Activity
In the data, find the word "agent" and copy out every line that has it.

Exercise materials
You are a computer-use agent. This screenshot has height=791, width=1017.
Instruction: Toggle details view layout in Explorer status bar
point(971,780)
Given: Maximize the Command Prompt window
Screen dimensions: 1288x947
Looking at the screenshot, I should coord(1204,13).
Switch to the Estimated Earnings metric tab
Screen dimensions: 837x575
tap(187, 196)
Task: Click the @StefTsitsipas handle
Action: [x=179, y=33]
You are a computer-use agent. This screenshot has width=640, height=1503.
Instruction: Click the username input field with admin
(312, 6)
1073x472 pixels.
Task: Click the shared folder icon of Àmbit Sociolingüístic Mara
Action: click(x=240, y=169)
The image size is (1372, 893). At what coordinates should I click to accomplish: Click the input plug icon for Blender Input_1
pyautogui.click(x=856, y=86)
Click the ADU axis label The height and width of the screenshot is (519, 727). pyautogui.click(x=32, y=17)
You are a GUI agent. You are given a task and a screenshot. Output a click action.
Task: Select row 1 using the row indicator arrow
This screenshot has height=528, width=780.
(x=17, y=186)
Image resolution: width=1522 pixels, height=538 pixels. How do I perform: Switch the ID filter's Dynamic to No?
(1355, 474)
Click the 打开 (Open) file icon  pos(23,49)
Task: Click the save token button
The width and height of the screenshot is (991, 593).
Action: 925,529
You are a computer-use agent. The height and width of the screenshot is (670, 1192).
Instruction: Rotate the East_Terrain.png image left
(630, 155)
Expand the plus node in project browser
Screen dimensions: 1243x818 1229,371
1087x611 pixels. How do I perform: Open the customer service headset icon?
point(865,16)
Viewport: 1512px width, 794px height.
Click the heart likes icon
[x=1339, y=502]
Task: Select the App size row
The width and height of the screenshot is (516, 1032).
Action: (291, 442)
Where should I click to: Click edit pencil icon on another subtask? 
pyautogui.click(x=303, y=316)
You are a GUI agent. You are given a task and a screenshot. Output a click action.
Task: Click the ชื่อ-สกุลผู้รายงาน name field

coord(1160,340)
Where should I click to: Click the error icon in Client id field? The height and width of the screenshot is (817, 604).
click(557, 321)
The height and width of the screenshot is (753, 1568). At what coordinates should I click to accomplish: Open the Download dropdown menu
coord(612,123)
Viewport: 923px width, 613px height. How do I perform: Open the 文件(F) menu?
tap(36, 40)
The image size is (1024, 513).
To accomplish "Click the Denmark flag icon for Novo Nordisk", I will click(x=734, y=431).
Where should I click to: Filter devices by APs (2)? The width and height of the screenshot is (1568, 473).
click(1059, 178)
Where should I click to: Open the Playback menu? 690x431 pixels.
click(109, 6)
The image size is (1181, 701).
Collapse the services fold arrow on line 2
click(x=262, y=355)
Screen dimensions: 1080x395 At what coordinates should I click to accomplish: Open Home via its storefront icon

Solution for this task
You are a computer-use agent. This screenshot has height=791, width=1017.
You are a computer-use agent. This screenshot has width=640, height=1503.
You are a GUI agent. You are given a task and a screenshot. Output a click action.
You are a computer-use agent. The height and width of the screenshot is (670, 1192).
You are a GUI agent. You are given a task and a screenshot. Output a click action.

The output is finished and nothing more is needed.